• _Stated task_:
Copy the records below word for word, starting with the line that contains "The image size is (992, 723)." and continuing through the last line of the records.

• _Source material_:
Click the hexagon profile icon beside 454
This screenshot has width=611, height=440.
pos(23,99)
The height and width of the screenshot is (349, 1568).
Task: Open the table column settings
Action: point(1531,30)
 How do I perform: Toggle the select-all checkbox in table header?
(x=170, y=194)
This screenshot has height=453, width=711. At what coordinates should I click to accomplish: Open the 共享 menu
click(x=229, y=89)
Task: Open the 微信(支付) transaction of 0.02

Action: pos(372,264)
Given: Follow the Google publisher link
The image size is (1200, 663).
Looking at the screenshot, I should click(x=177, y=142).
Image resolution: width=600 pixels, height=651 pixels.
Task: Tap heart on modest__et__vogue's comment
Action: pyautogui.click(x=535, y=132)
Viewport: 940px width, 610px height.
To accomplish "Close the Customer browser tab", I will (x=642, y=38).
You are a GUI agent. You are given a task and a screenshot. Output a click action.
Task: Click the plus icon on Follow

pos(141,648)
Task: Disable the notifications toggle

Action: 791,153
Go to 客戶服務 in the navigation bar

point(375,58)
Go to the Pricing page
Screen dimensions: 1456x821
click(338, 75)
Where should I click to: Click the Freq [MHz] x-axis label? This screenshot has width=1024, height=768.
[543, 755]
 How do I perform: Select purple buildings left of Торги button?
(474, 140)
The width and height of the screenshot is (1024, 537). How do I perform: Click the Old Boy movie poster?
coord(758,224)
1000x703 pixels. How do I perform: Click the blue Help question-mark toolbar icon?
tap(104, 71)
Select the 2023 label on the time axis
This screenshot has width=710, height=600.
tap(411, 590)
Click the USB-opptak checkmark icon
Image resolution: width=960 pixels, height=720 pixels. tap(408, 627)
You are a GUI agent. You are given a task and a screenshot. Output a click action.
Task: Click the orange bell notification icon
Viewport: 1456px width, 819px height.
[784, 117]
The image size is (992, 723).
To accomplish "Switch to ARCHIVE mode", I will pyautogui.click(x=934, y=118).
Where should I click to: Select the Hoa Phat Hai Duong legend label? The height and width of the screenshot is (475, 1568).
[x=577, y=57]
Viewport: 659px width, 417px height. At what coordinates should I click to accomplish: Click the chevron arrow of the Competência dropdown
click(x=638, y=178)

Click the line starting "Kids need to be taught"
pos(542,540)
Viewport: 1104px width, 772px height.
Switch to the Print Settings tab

• _Task output_:
The image size is (992, 723).
To accomplish "Switch to ARCHIVE mode", I will pyautogui.click(x=934, y=118).
Where should I click to: Select the Hoa Phat Hai Duong legend label? The height and width of the screenshot is (475, 1568).
[x=577, y=57]
Viewport: 659px width, 417px height. At what coordinates should I click to accomplish: Click the chevron arrow of the Competência dropdown
click(x=638, y=178)

Click the line starting "Kids need to be taught"
pos(542,540)
Viewport: 1104px width, 772px height.
Switch to the Print Settings tab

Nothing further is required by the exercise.